TAMPA, Fla. — If there's an emergency and you need help, you know what to do, call 911.
That's the same idea behind our country's new suicide prevention lifeline: 988, but call centers are expecting a big spike in call volume come launch day on July 16 and people in crisis might not get an operator right away.
Suicide is the second leading cause of death for people ages 10 to 34 and 10th overall in the United States.
Operators at the Crisis Center of Tampa Bay take calls 24/7 from people who are contemplating suicide. 988 will now give people a quick, easy-to-remember lifeline when they need it most.

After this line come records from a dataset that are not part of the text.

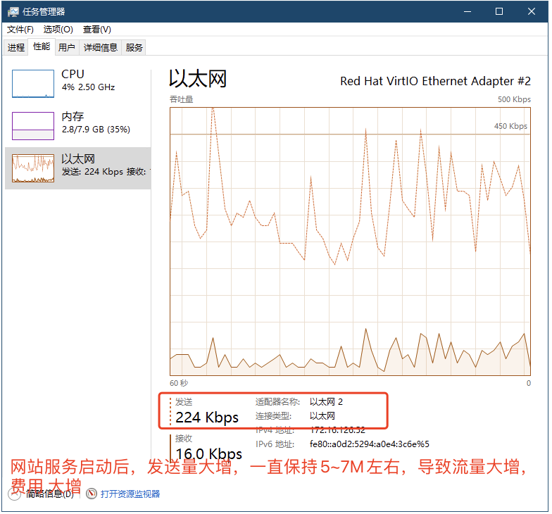Click the Task Manager icon in title bar

pyautogui.click(x=13, y=12)
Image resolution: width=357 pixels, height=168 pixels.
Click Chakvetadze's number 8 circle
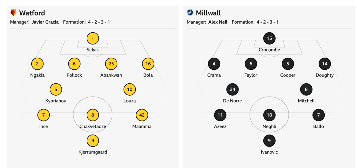93,115
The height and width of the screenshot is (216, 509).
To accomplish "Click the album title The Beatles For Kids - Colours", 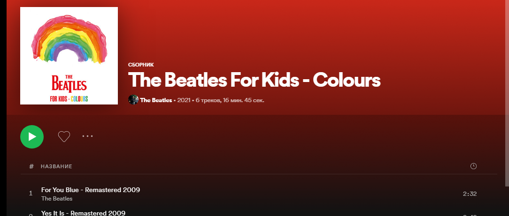I will pyautogui.click(x=254, y=80).
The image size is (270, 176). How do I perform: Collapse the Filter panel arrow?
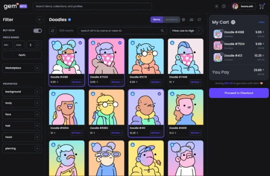click(40, 19)
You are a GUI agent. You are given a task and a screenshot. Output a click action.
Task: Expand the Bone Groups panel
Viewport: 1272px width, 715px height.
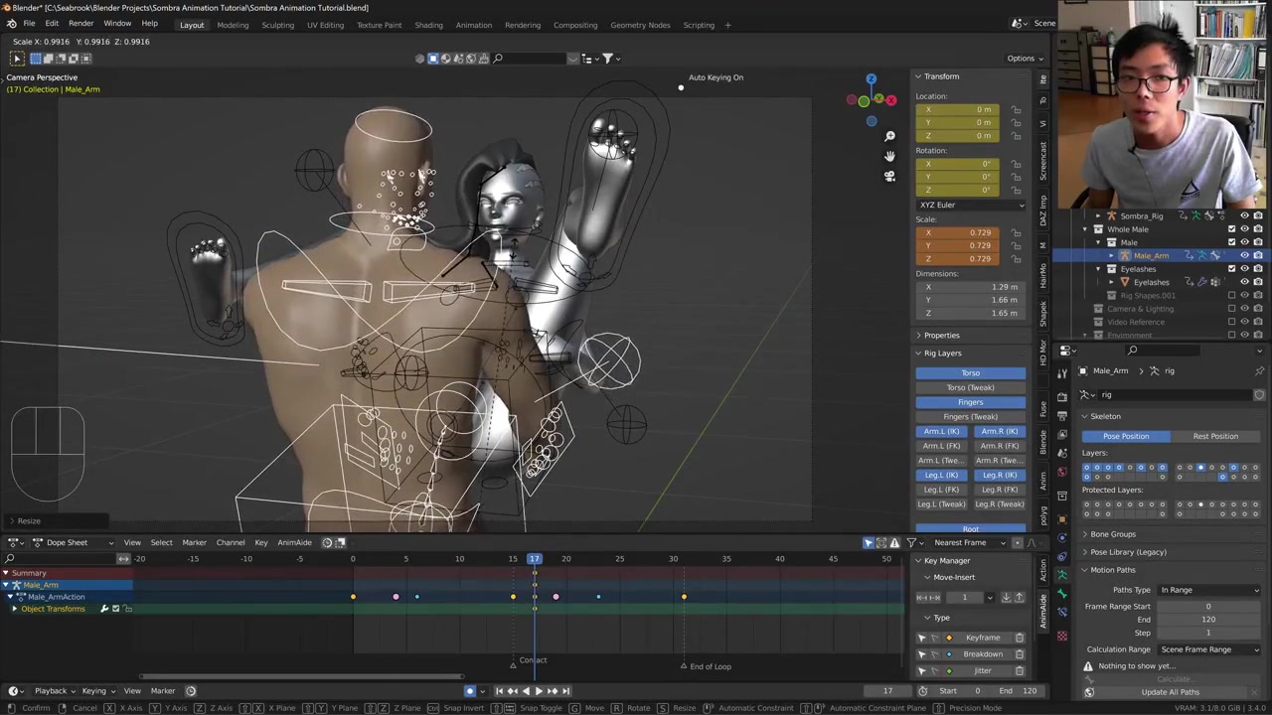coord(1112,534)
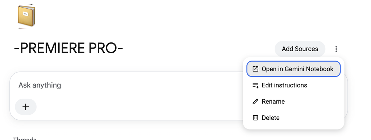Choose Delete from the options menu
The image size is (371, 140).
point(293,118)
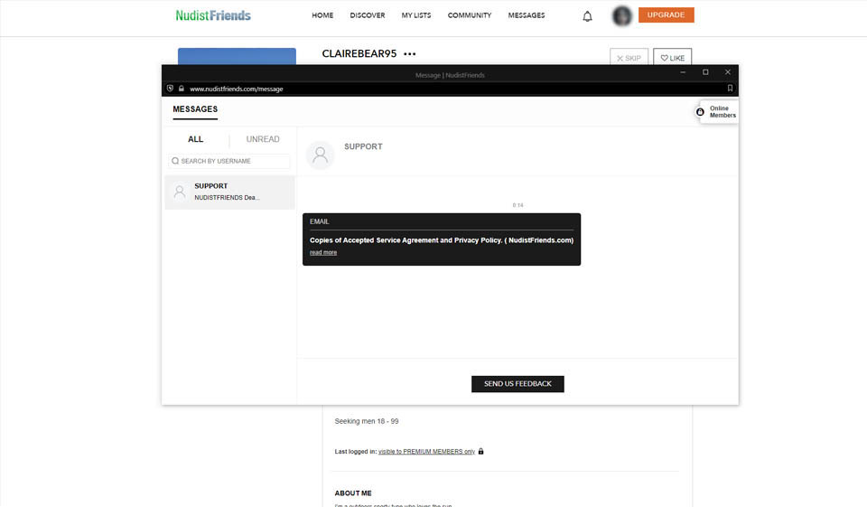This screenshot has width=867, height=507.
Task: Click the NudistFriends logo
Action: pos(213,15)
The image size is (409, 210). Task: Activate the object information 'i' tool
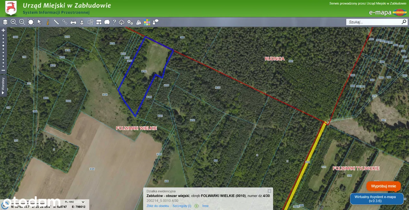[x=48, y=22]
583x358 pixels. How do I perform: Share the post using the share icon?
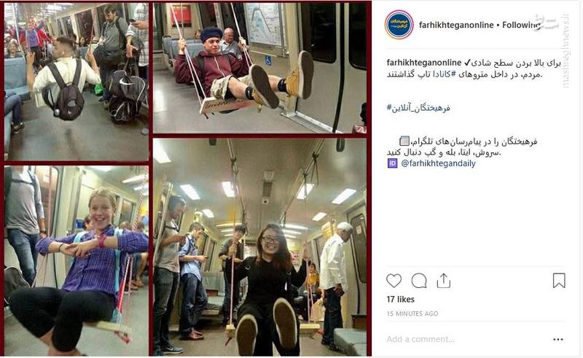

"It's a suicide and crisis line. It's dedicated to that so we want people to call if they're in that type of a situation," Ken Gibson with the Crisis Center of Tampa Bay said.
The infrastructure is already in place from the existing suicide prevention lifeline 1-800-273-TALK but call centers expect an increased volume of calls in the initial days following the launch on July 16 as well as a long-term increase.
"There’s already increased demand from the past couple years because of the pandemic," Gibson said.
The Crisis Center of Tampa Bay is recruiting more staff to answer calls but it takes the right person and extensive training. Click here to see their job openings.
"The job is not for everybody," Gibson advised. "It's high stress. You're taking crisis call after crisis call."
If you haven't heard of 988 yet, that might be on purpose. Gibson said the big marketing push hasn't come yet as organizers want to first make sure everything is up and running on July 16.
"There is double backup involved," Gibson explained. "It may take some patience. Basically, we answer calls and there’s a local backup to take an overflow of calls."